140. As I have just said, we are glad to see signs of an international truce on the cold war front. We should not forget, however, that the course of events in other parts of the world is extremely disturbing. Distress signals are lighting up. A breath of freedom is stirring the oppressed peoples. Blood is flowing. Ruins are piling up.
141. The United Nations cannot close its eyes to this sad reality. It cannot, without jeopardizing the achievement of its aims, hesitate to play its part of peacemaker. It must fulfil the expectations of the peoples and gain their confidence by courageously assuming the responsibilities which are incumbent upon it. The great principles of the Charter must always illuminate the action of our Organization.
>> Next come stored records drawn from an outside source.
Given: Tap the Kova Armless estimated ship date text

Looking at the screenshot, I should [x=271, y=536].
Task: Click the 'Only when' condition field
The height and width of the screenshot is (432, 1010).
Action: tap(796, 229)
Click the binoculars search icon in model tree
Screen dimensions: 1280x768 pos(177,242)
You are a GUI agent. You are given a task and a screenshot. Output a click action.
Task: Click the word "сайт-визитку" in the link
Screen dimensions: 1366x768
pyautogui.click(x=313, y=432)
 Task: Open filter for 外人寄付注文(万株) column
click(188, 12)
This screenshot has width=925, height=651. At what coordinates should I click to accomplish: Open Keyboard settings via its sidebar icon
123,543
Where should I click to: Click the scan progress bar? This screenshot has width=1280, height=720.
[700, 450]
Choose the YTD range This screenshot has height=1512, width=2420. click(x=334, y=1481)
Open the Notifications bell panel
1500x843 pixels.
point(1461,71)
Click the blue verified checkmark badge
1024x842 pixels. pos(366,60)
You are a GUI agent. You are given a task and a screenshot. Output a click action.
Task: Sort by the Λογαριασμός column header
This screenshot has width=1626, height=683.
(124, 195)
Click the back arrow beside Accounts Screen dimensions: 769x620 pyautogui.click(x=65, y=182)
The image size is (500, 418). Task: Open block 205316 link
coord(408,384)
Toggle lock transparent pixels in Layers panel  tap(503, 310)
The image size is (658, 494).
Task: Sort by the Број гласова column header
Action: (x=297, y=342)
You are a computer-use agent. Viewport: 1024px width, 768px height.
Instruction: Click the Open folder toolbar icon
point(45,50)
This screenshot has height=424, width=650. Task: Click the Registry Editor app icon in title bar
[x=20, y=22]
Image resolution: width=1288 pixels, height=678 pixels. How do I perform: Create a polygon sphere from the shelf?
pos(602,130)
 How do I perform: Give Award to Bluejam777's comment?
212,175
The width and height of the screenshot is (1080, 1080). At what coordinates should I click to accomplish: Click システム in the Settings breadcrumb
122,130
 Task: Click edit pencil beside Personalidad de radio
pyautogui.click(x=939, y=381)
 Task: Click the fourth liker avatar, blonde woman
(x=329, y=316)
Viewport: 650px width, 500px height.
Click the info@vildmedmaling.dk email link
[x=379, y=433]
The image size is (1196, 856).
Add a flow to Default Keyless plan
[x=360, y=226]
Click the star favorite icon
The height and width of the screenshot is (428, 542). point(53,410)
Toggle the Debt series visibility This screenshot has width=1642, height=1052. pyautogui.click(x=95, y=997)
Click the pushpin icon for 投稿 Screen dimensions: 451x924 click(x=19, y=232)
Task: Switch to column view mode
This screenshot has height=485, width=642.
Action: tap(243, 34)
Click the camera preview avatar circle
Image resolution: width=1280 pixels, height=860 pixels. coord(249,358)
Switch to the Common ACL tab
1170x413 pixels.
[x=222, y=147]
To disappoint the peoples who have placed their confidence in us might lead to grave disaster.
142. Before concluding my statement, I should like to present two general Observations which, in my opinion, arise from the discussion of the inclusion of the question of Cyprus in the agenda of this session.
143. During the debate [521st meeting], the representative of India summarized the essence of the problem of Cyprus with admirable clarity. In the midst of the confusion created by die-hard diplomacy and controversies, he recognized the only valid truth. Mr. Menon said that Cyprus was inhabited by a people which belonged to no one, only to itself, and that it must remain master of its own fate. In saying this, the Indian representative conveyed to us the message that, henceforth, under the rule of the United Nations Charter, the “human factor” must be the fundamental and determining factor. In the colonies which are still to be found in the world, the people are no longer pawns of the geographical considerations of some nations or of the security and the economic interests of others. Their fate must depend solely on their own will.
144. My second remark is as follows. A few days ago, Mr. Trujillo, the representative of Ecuador, made a speech from this rostrum [519th meeting] which moved us profoundly by its lofty thought and compelling inspiration. This hall echoed with the most noble pleading of a just cause. In his great humility, Mr. Trujillo said repeatedly that his voice was that of a small country. Nevertheless, there could be no difficulty in recognizing true greatness in the voice of that small country.
145. There will always be large and small countries in the world or, to use a more accurate expression, the strong and the weak. No one could or would deny this fact. In the United Nations, however, the role of the small States is as important as that of the large, for the concepts of law and justice are just as much the prerogative of the small and weak as of the large countries; indeed, they may be even more the prerogative of the weak. These concepts are their only defence against the arbitrariness which exist, by definition, in any concept of strength and power. The union of small countries for the defence of these principles constitutes a guarantee for the advent of a rule of law in international life.